• PAGE TEXT
=== Begin Enclosure ===
Brenna Matendere/Pamenus Tuso
Harare/Bulawayo—Pedzai Sakupwanya, a gold miner and ruling Zanu PF politician, has gained a bad-boy tag after the Zimbabwe Election Support Network (ZESN) singled out his Mabvuku-Tafara constituency for pre-election violence.
Sakupwanya who is popularly known as Scott won the seat uncontested in by-elections that were held on 9 December after his Citizens Coalition for Change (CCC) rival, Munyaradzi Kufahakutizwi, was disqualified by the High Court on the eve of the polls.
The by-elections in eight constituencies—most of them in southern Zimbabwe—were declared after the self-imposed interim secretary general of CCC, Sengezo Tshabangu, announced that the affected legislators and councillors who had contested and won in the 23-24 August harmonised elections had seized to be party members.
The High Court ruled that the recalled legislators could not run again on a CCC ticket since they had seized to be members of the political formation on the basis of Tshabangu’s recalls.
In its latest report, ZESN described the by-elections as generally peaceful, but flagged Mabvuku-Tafara for notable violence.
“In all of the eight (8) constituencies in the southern region of Zimbabwe, ZESN volunteers and members observed that the environment was largely peaceful and calm.
“However, in Harare’s Mabvuku-Tafara constituency, ZESN members reported the political environment was characterised by tensions between Zanu PF and CCC supporters emanating from the alleged abduction of three members of the CCC, torture and the subsequent death of one of CCC activists,” noted ZESN in its by-elections report.
=== End Enclosure ===
• RECORDS SHOWN
=== Begin Enclosure ===
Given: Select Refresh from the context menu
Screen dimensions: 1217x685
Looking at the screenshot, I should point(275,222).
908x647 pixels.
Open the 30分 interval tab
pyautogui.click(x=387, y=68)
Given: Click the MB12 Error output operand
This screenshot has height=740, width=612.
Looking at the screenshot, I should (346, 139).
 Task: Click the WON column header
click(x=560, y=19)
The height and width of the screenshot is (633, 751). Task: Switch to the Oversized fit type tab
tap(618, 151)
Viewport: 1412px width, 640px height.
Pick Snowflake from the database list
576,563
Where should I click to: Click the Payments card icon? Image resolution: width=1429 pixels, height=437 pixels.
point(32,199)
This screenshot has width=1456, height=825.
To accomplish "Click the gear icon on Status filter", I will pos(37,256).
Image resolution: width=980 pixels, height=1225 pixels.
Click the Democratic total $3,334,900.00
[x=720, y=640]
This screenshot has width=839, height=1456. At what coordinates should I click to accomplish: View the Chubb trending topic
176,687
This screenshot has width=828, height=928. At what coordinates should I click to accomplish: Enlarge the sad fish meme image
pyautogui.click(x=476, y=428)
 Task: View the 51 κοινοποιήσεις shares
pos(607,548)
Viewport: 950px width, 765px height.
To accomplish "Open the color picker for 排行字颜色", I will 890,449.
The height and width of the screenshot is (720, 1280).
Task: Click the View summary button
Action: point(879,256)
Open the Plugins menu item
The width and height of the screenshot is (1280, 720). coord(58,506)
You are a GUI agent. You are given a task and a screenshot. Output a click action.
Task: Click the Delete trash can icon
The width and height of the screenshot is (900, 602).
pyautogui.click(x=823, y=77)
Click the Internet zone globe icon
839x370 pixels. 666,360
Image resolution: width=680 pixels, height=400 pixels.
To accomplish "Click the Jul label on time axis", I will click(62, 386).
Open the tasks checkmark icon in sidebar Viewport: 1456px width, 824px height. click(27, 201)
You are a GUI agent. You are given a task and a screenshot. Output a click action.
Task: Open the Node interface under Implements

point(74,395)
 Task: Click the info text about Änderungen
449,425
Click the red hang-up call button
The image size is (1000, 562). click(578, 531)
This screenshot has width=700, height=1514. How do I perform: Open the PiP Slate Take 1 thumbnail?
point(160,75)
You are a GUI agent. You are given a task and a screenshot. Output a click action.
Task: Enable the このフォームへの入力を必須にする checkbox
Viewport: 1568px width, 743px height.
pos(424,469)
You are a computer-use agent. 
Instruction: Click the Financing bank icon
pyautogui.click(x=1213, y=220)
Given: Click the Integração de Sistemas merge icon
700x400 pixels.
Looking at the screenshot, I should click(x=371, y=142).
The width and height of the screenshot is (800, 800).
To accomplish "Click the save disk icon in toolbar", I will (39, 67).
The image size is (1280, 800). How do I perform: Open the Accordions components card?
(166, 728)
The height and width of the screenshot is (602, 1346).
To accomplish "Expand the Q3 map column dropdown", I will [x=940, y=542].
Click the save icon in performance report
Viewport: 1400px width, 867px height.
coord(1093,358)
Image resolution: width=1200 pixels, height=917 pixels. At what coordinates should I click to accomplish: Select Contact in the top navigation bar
=== End Enclosure ===
• WORK REQUIRED
Pick up the news article above on the Mabvuku-Tafara by-election violence after its last sentence and continue it.

• ANSWER SPACE
ZESN also said the subsequent death of CCC supporter, Tapfumaneyi Masaya, further heightened tensions between the ruling party and the Nelson Chamisa-led opposition party.
“ZESN members and volunteers reported that Zanu PF campaign teams moved around the area asking people why they did not vote for Pedzai Sakupwanya in the August 23-24 harmonised elections.
“They carried with them, copies of the constituency voters’ roll during their door-to door visits, imploring the electorate to vote for their candidate. This was, however, found to be an intimidatory campaign strategy,” adds the report.
In the run-up to the by-elections, Masaya was abducted by yet to be identified persons. His body was later identified in a mortuary at Parirenyatwa Hospital in Harare.
Sakupwanya splashed big money on his Mabvuku-Tafara campaign during the general elections, hiring a US boxer, Floyd Mayweather, for a reported million dollars as part of his election lobby.
The politician, who was a Zanu PF councillor in Ward 21 in the same constituency, was, however, beaten by Kufahakutizwi in the main elections.
The gold dealer, who emerged from obscurity as a domestic worker and used his gold deals and links to the ruling elite to earn fame, has been linked to high-level violence in the past.
Local civil society organisations from Manicaland province at one accused him of running a terror campaign against his business rivals in Penhalonga, reportedly using hired hands to torture them.
The incidents were captured on video.
George Charamba, the presidential spokesperson, was at one time forced to disown Sakupwanya and warn him against namedropping President Emmerson Mnangagwa as his ally at the goldfields.
Just before its report on the by-elections, ZESN had produced another tracker that damned the main polls for having been conducted without requisite reforms.
“The elections were held in an environment without meaningful electoral reforms. In 2022, the Zimbabwean government made some amendments to the Electoral Act through the Electoral Amendment Bill such as removal of the driver’s licence as proof of identity.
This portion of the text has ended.